AT&T Mulls Plans to Deal with iPhone Data Demand
De la Vega said that AT&T is looking at various ways to get these demanding users to curtail their consumption. Within hours the Web was filled with articles that said Ma Bell was about to raise prices or slap consumers with restrictive monthly usage limits. "There were no follow-up questions, so I figured everyone understood what I was saying," de la Vegas said in a Dec. 16 interview. "I guess I should have been more clear."
In an effort to explain his thinking, de la Vega told Bloomberg BusinessWeek that AT&T is knee-deep in a market research project that asks consumers in focus groups to give their opinions on a range of potential tactics to free up network bandwidth for Apple iPhone users and other AT&T subscribers.
Industry analysts have been figuring that AT&T would inevitably move from its $30-a-month, unlimited data plan for iPhone users to a "tiered pricing" model that charges according to usage.

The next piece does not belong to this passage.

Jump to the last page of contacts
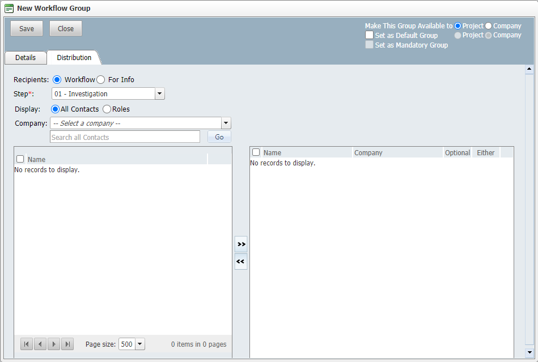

De la Vega says that no such move is imminent. "There are things people say I said that I didn't say. We have not made any decision to implement tiered pricing," he says -- repeating the last part for emphasis.
Instead, AT&T wants to craft "incentives" that would compel iPhone owners to reduce demands on the company's overworked 3G cellular network. The most obvious solution is to get them to switch to wireless Wi-Fi networks whenever possible.
Wi-Fi access points, found everywhere from customers' homes to coffee shops, move bits of information directly to a wired broadband Internet connection. That's cheaper than transmitting the...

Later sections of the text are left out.